男の子が新しいカルチャーに触れて背伸びをしたい時期というのは、きっと人生の中で一瞬の出来事なのでしょう。頭ごなしに否定するのではなく、その溢れるエネルギーをどう見守るか。社長のすぐ近くで人員計画や組織の調和を考える立場としても、一人の父親としても、彼の言葉の成長には静かに耳を傾けたいと思っています。
「パパ、本読んで」が教えてくれる、今しかない愛おしい時間
日中は生意気な言葉を口にすることもある息子ですが、夜寝る前になると、ガラリと表情が変わります。 「パパが本を読んでくれるとよく眠れるから」と、毎日自分で読む本を一生懸命に選んで私のところに持ってきてくれるのです。リビングでテレビを見ていると、何の前触れもなく突然私の膝の上に乗ってきて、一緒に画面を見つめることもあります。
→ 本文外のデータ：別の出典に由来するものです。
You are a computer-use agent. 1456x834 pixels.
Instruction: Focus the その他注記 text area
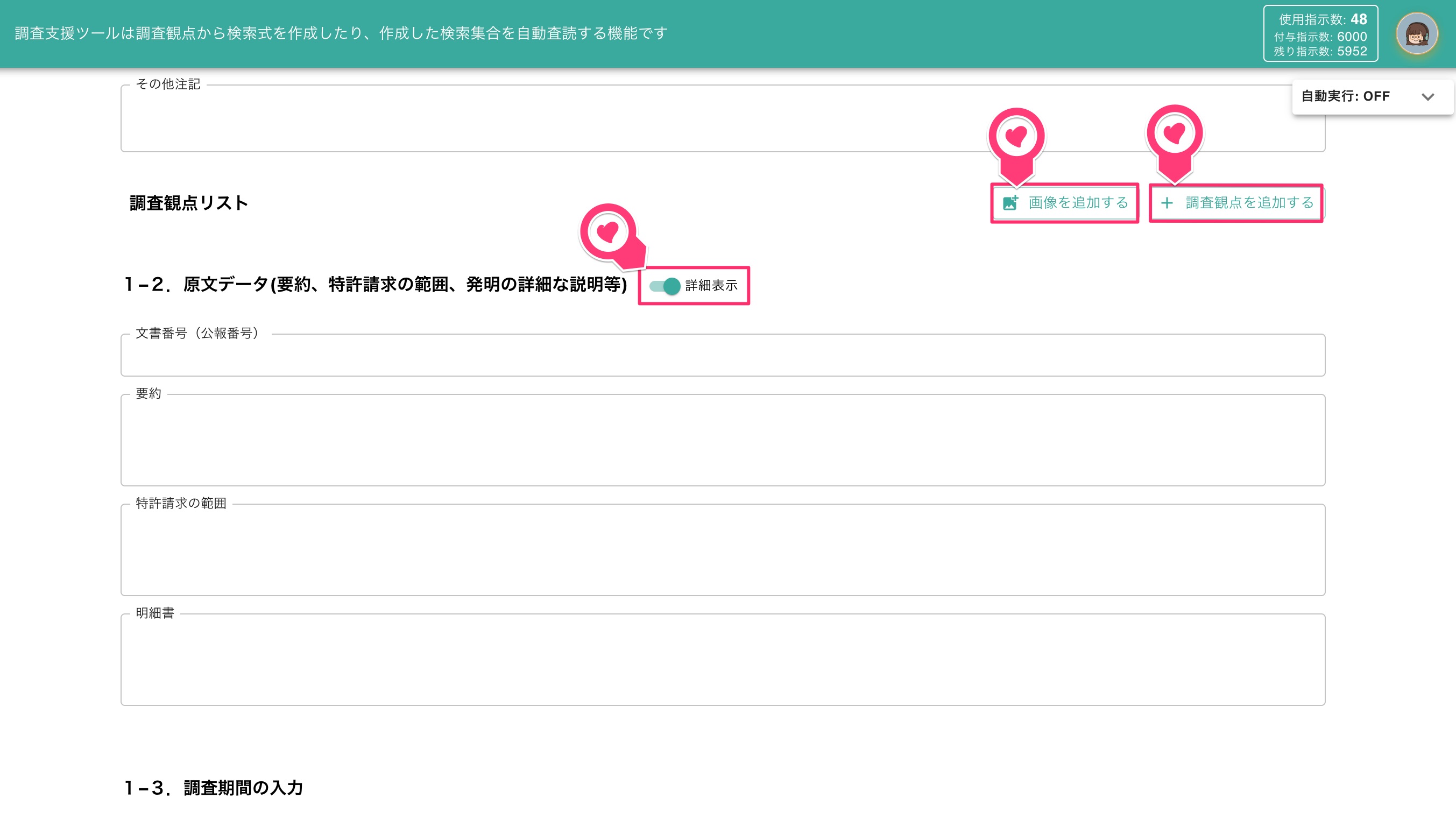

そんな彼のまだまだ幼い一面に触れるたび、こうした愛おしい時間は本当に今だけの特権なのだと、胸が熱くなります。だからこそ、私は彼らと向き合う昼間の時間を、常に100%の心の余裕を持って迎えたい。そのためには、一日の終わりに自分自身を完全にリセットする「静寂」が不可欠なのです。
自分をニュートラルに戻す、深夜のノイズキャンセリング
夜、自分宛てのタスクメールを送り終えて脳のメモリを完全に空っぽにしたら、私の本当の「聖域」が始まります。 愛用しているノイズキャンセリングヘッドホンを装着した瞬間、日中の激務のノイズも、言葉の選択に悩んだ思考も、すべてが物理的に遮断されます。
完璧な静寂、あるいはハイスペックなPC環境で楽しむお気に入りの動画の世界。この深夜の没入時間があるからこそ、私の心は翌朝、完全にニュートラルな状態へと回復します。 お菓子を断ち、1日2食のストイックな生活で整えた体とクリアな頭で、また明日も、生意気で可愛い息子の言葉を大きな心で受け止める。この深夜の隠密活動は、私が「頼れるパパ」であり続けるための、最も大切な投資なのです。